There's a lot of daylight (and a few thousand dollars in legal fees) between "would be thrown out upon casual perusal" and "is not technically enforceable, but we'd have to litigate in front of a sympathetic judge".

The issue has never, EVER been whether or not Jimmy John's non-compete is enforceable, its that a person leaving a Jimmy John's for a $0.50/hr raise at the Burger King across the street can't afford to litigate it, and the Burger King franchisee definitely won't pay to litigate it.

For those of us who can afford a lawyer to analyze a non-compete clause (and the barest of legal fees necessary to show in front of a judge such a clause), they aren't really an issue. But that's actually a pretty small subset of the population.

2 comments

The biggest problem with non-completes is that they have been weaponized to suppress wages against people without resources to fight them. Fast food employees should never be subject to them; it's absolute lunacy that assembling a burger involves any truly special training or unique skill that a company should be able to prevent someone getting a better job across the street later that same day.

I'm not in favour of banning non-completes entirely since I think they actually serve some function for highly specialized and compensated positions, but I do want to see pretty high levels of regulation. Non-completes shouldn't be allowed for any position making less than 3x the median wage. Any position making less that that simply isn't special enough for a non-compete to actually be protecting actual secrets. Companies should also be required to buy out any non-complete time at the employee's total compensation rate, including the average of the last 2-5 years of bonuses (whichever timeframe is highest) and any additional perks (like health care in the US since that can be a huge expense).

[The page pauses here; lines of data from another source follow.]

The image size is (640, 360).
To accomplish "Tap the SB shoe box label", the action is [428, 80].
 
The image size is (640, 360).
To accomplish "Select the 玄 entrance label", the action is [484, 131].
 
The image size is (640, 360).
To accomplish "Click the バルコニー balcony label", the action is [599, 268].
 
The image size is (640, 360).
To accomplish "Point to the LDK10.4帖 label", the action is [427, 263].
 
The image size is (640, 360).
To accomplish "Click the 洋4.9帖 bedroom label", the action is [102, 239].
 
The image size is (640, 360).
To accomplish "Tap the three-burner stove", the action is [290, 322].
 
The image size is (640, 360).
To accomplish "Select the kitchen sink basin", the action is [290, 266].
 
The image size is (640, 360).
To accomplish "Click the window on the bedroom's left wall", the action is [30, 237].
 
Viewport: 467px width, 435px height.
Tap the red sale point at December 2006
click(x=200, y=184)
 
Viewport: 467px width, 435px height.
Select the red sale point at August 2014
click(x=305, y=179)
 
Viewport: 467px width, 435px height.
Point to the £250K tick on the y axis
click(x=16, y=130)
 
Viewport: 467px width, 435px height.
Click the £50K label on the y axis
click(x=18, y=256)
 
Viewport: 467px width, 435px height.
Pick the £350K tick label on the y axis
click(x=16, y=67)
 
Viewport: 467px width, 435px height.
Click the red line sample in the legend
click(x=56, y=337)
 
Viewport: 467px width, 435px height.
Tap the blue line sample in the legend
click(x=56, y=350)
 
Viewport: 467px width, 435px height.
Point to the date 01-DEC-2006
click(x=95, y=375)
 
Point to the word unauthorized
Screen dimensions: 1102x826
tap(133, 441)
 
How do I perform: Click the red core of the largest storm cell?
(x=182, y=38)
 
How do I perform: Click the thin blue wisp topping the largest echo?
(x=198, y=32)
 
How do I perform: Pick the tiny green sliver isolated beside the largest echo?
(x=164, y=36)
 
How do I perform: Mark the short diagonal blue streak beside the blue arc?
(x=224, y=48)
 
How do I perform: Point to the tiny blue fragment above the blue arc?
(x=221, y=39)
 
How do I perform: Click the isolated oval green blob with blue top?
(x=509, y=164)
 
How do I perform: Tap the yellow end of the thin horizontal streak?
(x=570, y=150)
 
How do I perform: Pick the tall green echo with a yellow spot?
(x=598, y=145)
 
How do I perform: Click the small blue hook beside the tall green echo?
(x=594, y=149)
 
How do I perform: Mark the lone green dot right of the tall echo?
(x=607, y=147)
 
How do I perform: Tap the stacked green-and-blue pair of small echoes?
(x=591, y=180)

> Fast food employees should never be subject to them; it's absolute lunacy that assembling a burger involves any truly special training or unique skill that a company should be able to prevent someone getting a better job across the street later that same day.

Are you sure this is really a thing? It seems dubious to me but I haven't been in fast food for 20 years so things may have changed.

The most famous example went down in flames so hopefully it’ll deter others:

https://www.cnbc.com/2016/06/22/jimmy-johns-drops-non-compet...

Totally agreed. My advice is targeted at laborers and employers who can afford the fight.

BTW, there's a lot of money to be made here by an enterprising lawyer. The laws have been moving fast and most companies -- even those that should know better and will get very little sympathy -- aren't playing by the rules.